После взрыва Баллисты Лео продолжал делать дальние разведочные полёты, стал летать даже чаще.
И освоил ночные полёты.
Ночью, насколько я знал, на дельтапланах не летают даже самые отчаянные фанаты, слишком уж это опасно. Но Лео не считался ни с какой опасностью, а я ему почему‑то не решался запретить это сумасшествие.
Ночью не было устойчивых восходящих потоков, способных поднять в небо дельтаплан даже с таким лёгким пилотом, как Леардо. Но Лео использовал для полётов летунцов. Эти крупные и сильные крылатые создания, похожие на летающих драконов, тянули дельтаплан на буксире. Лео научился управлять ими даже без помощи особых свистков, используемых “дрессировщиками”, управлять просто телепатически, и летунцы слушались его беспрекословно.
По–моему, эти страшенные существа просто по–своему привязались к мальчишке, сумевшему понять и почувствовать их настолько, что для общения с ними ему достаточно было просто мыслей. И Леардо уверял меня, что летунцы, оказывается, вовсе не такие глупые, как принято было о них думать.
После того, как Лео удалось сбросить с себя гипнотическое оцепенение, навеянное Глядунами, у него стали одна за другой открываться удивительные способности. Он не только умел теперь выдерживать и даже использовать убийственную силу взгляда Глядунов, летать на дельтаплане почти как птица, он научился разговаривать со многими животными. Телепатически, конечно. Но для животных такое общение было, видимо, гораздо удобнее и приятнее, чем какое‑то другое. И они готовы были выполнить любой мысленный приказ Лео. Даже пленённые нами Глядуны.
Несколько Глядунов Лео почти всегда брал с собой в полёт. Говорил, что для безопасности, а я дурак, ему верил.
Меня всё‑таки что‑то смутно беспокоило, но объяснения Лео казались вполне логичными.
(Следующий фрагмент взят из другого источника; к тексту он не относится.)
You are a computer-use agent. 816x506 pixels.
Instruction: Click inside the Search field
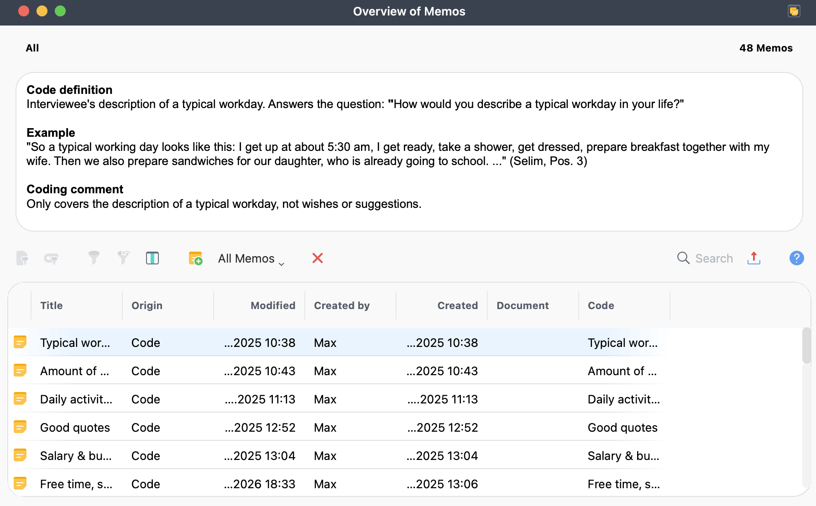713,258
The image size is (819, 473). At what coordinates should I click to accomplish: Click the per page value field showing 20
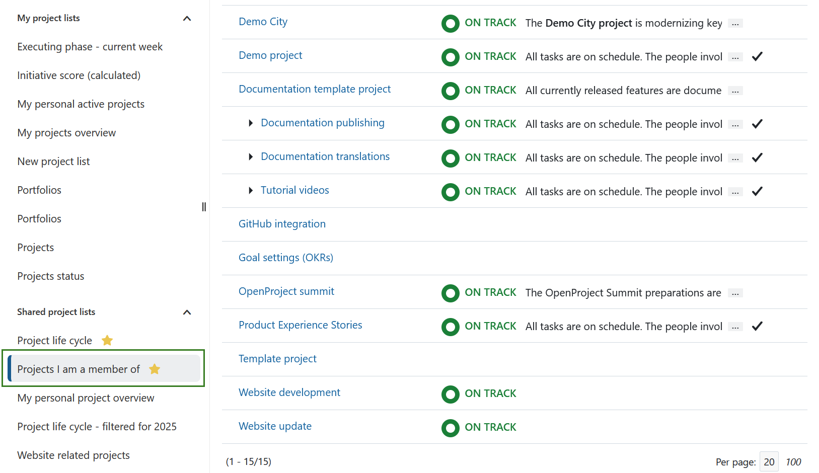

Когда Глядуны были рядом с Лео, его трудно было кому‑нибудь застрелить, даже если он летел на небольшой высоте. Ведь чтобы попасть, надо прицелиться, а прицелиться в Лео, не встретившись при этом с парализующим взглядом одного из зверьков, было практически невозможно. Кроме того, взгляд самого Лео в это время тоже обладал огромной гипнотической силой, гораздо большей даже, чем у Глядунов, оказалось, что он может парализовывать даже тех, кто и не смотрит на него, не встречается с ним взглядом. От взгляда Лео, которого “заряжали” силой сразу несколько преданных ему Глядунов, невозможно было спастись даже за перископом.